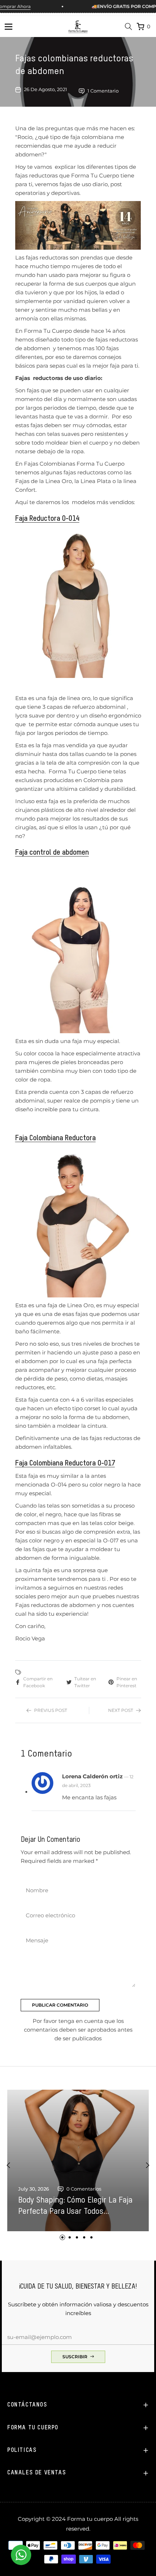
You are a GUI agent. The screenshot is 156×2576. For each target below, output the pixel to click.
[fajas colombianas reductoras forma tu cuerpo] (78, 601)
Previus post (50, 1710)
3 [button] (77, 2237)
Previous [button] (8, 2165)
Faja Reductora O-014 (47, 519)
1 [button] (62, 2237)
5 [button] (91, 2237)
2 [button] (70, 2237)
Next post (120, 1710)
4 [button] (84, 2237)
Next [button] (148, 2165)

=-=-=

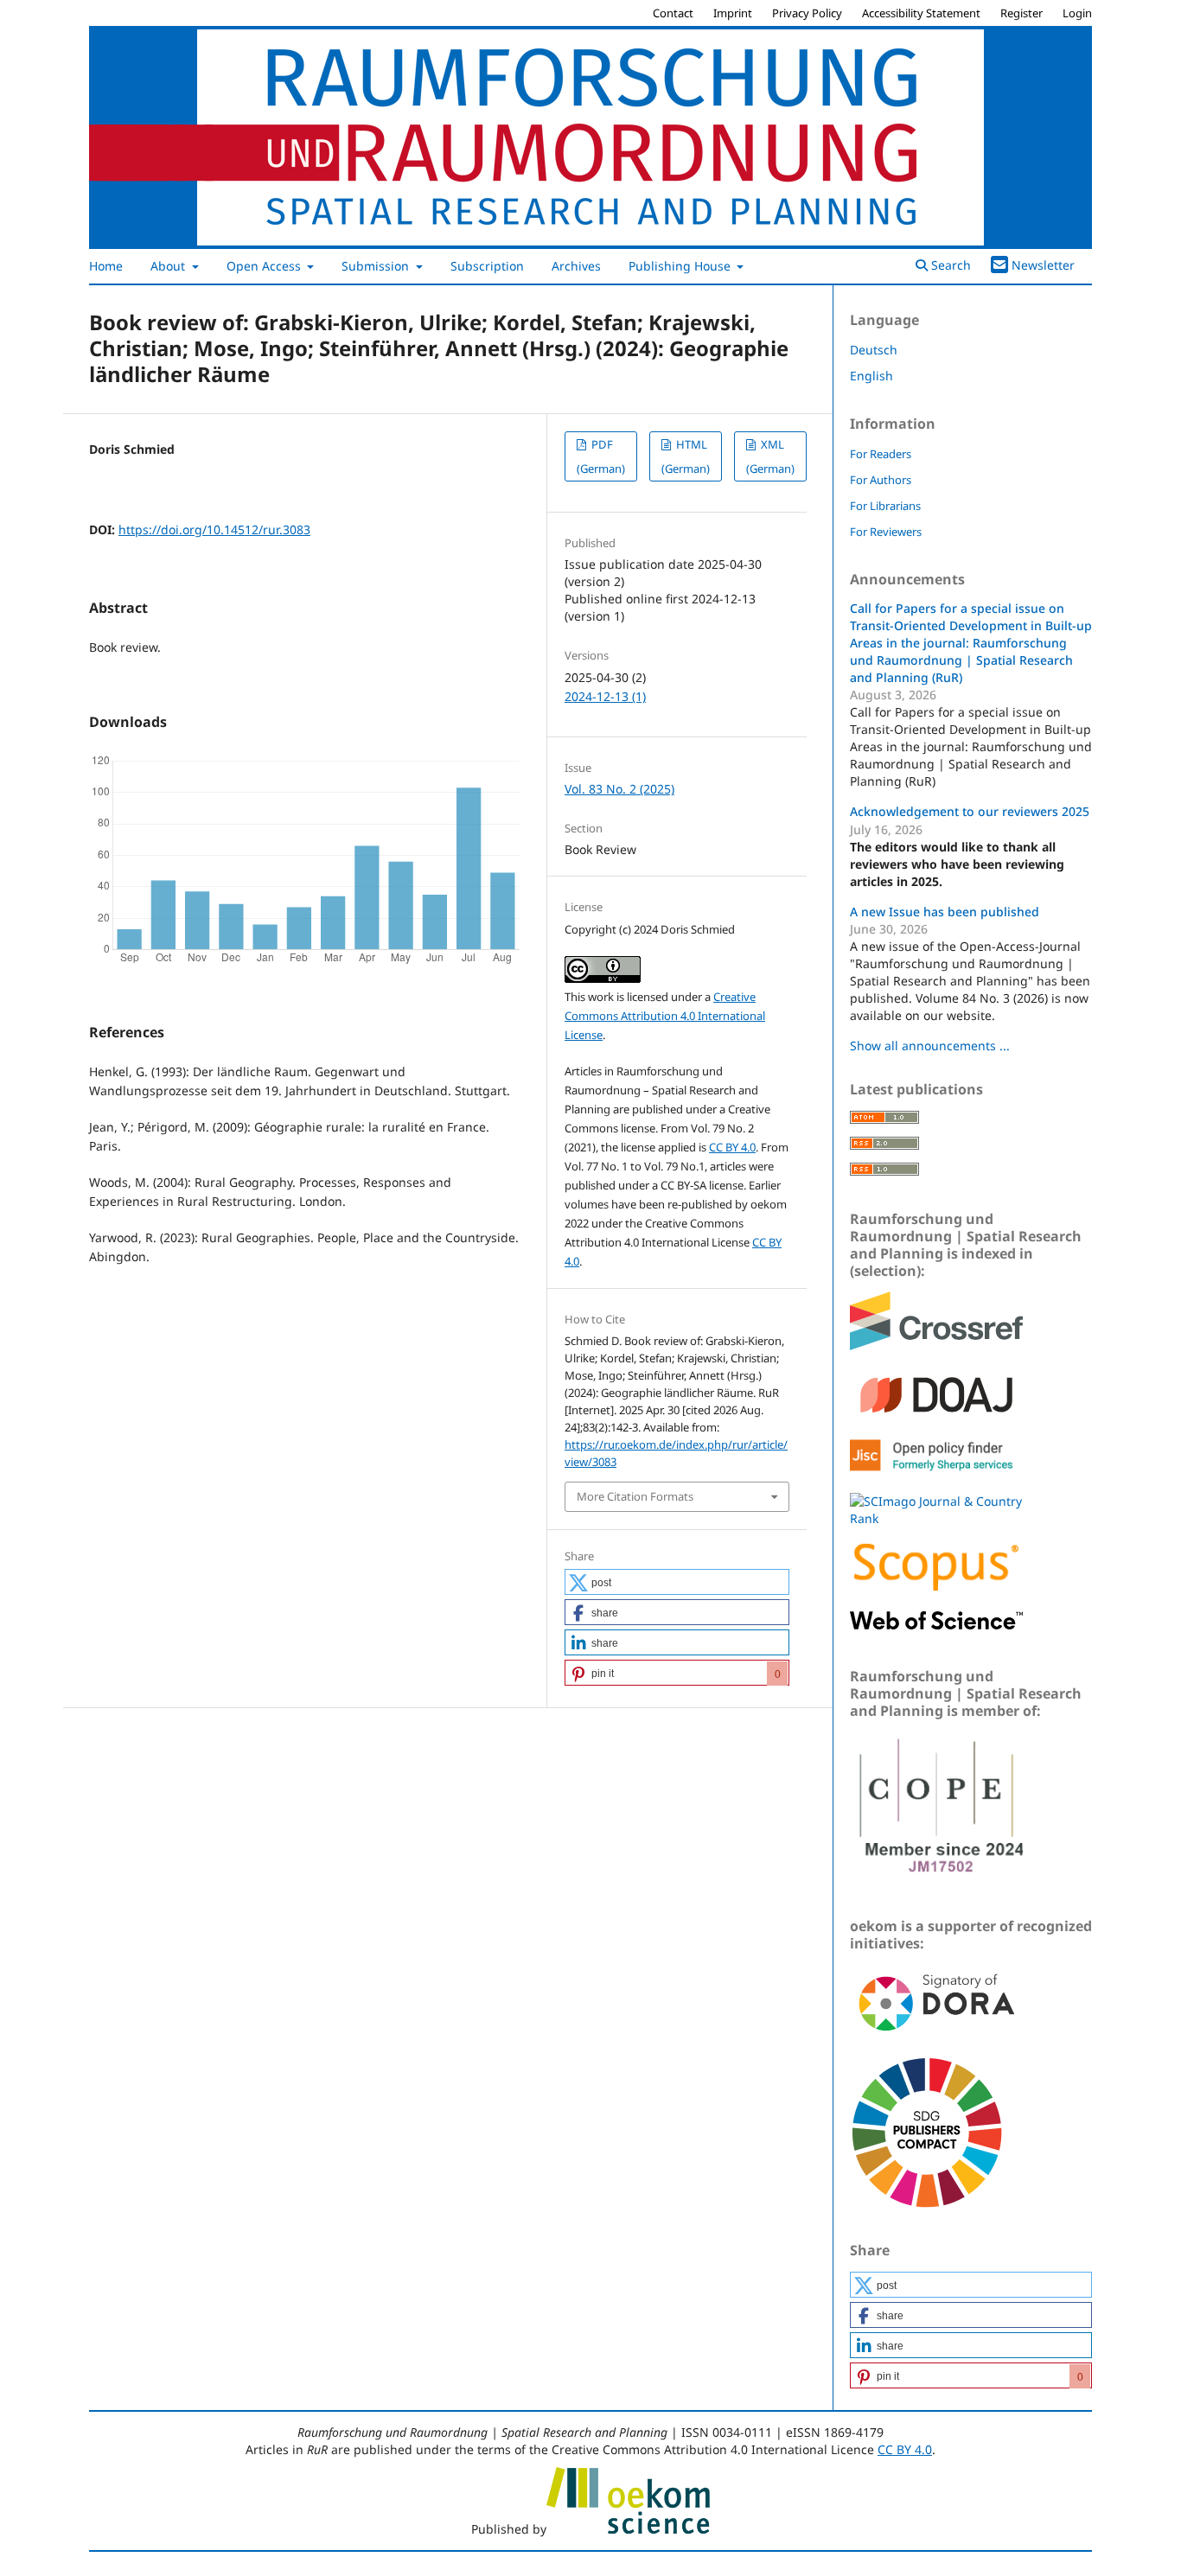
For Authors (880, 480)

=-=-=

The task — Look above for the line that contains "You are a GUI". Starting there, transcribe every line exactly until you have copied the line that contains "Next [button] (148, 2165)".

Response —
You are a GUI agent. The screenshot is 156×2576. For each target below, output the pixel to click.
[fajas colombianas reductoras forma tu cuerpo] (78, 601)
Previus post (50, 1710)
3 [button] (77, 2237)
Previous [button] (8, 2165)
Faja Reductora O-014 (47, 519)
1 [button] (62, 2237)
5 [button] (91, 2237)
2 [button] (70, 2237)
Next post (120, 1710)
4 [button] (84, 2237)
Next [button] (148, 2165)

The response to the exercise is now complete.